MicroDVD Subtitle
- Filename extension: .sub
- Internet media type: text/plain
- Developed by: Tiamat Software
- Initial release: March 7, 2000
- Type of format: Timed text
- Extended from: Plain text
- Open format?: Yes
- Free format?: Proprietary
- Website: www.tiasoft.de/mdvdp/

= MicroDVD =

MicroDVD is a subtitle file format for digital video. Its name is derived from the MicroDVD Player, a media player application designed to play DVD videos along with subtitles, originally developed by Tiamat Software. The application was first released in 2000 but development ended in 2001. Media players that support the format are able to interpret MicroDVD subtitles and mix their contents with their corresponding video files.

== Format ==

=== Specification ===
MicroDVD subtitle files have the .sub filename extension. These files may come along with a video file and/or created/modified by the user. Media player applications that support external subtitle files are usually responsible for locating correct .sub files.

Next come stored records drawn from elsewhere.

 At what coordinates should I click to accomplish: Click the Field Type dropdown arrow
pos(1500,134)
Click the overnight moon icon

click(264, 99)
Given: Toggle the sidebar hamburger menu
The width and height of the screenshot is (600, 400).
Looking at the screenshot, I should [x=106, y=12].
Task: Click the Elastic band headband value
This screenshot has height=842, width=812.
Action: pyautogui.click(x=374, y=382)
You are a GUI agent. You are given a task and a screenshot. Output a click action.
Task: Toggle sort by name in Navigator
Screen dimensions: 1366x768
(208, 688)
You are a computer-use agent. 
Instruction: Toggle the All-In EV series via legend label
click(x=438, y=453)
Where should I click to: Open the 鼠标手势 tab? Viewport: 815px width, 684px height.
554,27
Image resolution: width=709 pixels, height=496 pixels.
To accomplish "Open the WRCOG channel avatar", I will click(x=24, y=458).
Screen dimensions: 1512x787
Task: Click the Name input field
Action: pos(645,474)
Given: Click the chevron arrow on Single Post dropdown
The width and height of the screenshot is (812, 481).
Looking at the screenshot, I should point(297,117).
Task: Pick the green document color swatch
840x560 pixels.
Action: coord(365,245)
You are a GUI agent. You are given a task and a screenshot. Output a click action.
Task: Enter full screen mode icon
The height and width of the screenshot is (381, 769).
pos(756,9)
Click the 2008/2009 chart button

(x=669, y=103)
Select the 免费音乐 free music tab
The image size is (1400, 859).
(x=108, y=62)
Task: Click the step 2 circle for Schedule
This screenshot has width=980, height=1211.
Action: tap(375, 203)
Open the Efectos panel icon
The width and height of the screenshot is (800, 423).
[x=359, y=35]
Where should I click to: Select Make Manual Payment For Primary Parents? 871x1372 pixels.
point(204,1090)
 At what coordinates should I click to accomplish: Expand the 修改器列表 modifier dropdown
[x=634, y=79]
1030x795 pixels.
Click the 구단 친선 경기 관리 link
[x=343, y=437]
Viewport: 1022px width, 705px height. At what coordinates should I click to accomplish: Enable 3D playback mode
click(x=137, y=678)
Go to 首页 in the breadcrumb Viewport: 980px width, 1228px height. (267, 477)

MicroDVD subtitle files consist of multiple lines, each defining a portion of the subtitle text that must be displayed between certain given video frames. The line syntax is:

{start-frame}{stop-frame}Text

For example, if "Hello!" is to be displayed during the first 25 frames of a digital video, clip or movie, the corresponding .sub file must contain the line:

{0}{25}Hello!

The duration of the text being displayed depends on the frame rate of the corresponding video file. For example, if the frame rate of the corresponding video file is 25 frames per seconds and the subtitle file in last example is accompanied with, "Hello!" is displayed for one second.
The software the MicroDVD Player expects the subtitle file to begin with the tag [BEGIN], and end with the tag [END].

=== Control Codes ===
The available control codes and their purpose are given:

The control code y defines font style.

{0}{25}{y:i}Hello!

"Hello!" is displayed in italic.

{0}{25}{y:b}Hello!

"Hello!" is displayed in bold.

{0}{25}{y:u}Hello!

"Hello!" is underlined.

{0}{25}{y:s}Hello!

"Hello!" is stroked.

The control code f defines font name.

{0}{25}{f:fontname}Hello!

"Hello!" is displayed using the defined font, with the string "fontname" determining the desired font. For example:

{0}{25}{f:Arial}Hello!

"Hello!" is displayed in the Arial typeface.

The control code s defines font size.

{0}{25}{s:size}Hello!

"Hello!" is displayed at the defined font size, with the string "size" determining the desired size as an integer number. For example:

{0}{25}{s:10}Hello!

"Hello!" is displayed at the font size of 10.

The control code c defines font color.

{0}{25}{c:$BBGGRR}Hello!

"Hello!" is displayed in a defined color. The color format is: $BBGGRR (8 bits blue, 8 bits green and 8 bits red). For example:

{0}{25}{c:$0000FF}Hello!

"Hello!" is displayed in full intensity red.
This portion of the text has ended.